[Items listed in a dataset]
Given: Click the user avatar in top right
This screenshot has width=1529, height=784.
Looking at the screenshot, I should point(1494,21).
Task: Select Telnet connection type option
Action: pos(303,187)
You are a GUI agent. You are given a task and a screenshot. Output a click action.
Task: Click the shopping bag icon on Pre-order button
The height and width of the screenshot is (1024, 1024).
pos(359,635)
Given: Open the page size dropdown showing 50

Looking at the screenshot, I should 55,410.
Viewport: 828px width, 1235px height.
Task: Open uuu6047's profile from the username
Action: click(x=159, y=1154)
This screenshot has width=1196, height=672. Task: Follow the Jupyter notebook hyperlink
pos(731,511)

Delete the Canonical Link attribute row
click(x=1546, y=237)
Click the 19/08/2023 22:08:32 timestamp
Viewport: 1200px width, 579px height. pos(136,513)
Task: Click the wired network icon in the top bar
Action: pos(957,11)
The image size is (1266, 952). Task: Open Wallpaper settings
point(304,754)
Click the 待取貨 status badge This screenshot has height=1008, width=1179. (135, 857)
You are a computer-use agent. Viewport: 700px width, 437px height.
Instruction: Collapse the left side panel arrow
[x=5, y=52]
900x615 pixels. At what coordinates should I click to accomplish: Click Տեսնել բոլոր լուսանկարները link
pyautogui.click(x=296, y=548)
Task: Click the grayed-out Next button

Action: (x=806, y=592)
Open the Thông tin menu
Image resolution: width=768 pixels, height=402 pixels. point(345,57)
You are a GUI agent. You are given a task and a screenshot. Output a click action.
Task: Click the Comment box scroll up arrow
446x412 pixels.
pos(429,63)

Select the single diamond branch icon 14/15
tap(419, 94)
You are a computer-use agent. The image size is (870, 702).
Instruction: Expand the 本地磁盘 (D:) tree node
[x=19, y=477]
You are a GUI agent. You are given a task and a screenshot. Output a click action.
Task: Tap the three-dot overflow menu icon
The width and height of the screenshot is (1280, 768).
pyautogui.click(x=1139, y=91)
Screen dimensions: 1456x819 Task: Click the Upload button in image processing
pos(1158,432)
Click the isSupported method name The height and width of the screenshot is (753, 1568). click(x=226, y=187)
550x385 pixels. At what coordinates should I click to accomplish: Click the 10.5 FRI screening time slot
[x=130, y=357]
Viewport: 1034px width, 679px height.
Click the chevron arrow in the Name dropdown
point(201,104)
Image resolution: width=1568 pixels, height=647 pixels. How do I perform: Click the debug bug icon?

**Your objective**
Beginning of the records through the line with "Task: Click the shopping": return that span exactly and stop there.

**Response**
Given: Click the user avatar in top right
This screenshot has width=1529, height=784.
Looking at the screenshot, I should point(1494,21).
Task: Select Telnet connection type option
Action: pos(303,187)
You are a GUI agent. You are given a task and a screenshot. Output a click action.
Task: Click the shopping bag icon on Pre-order button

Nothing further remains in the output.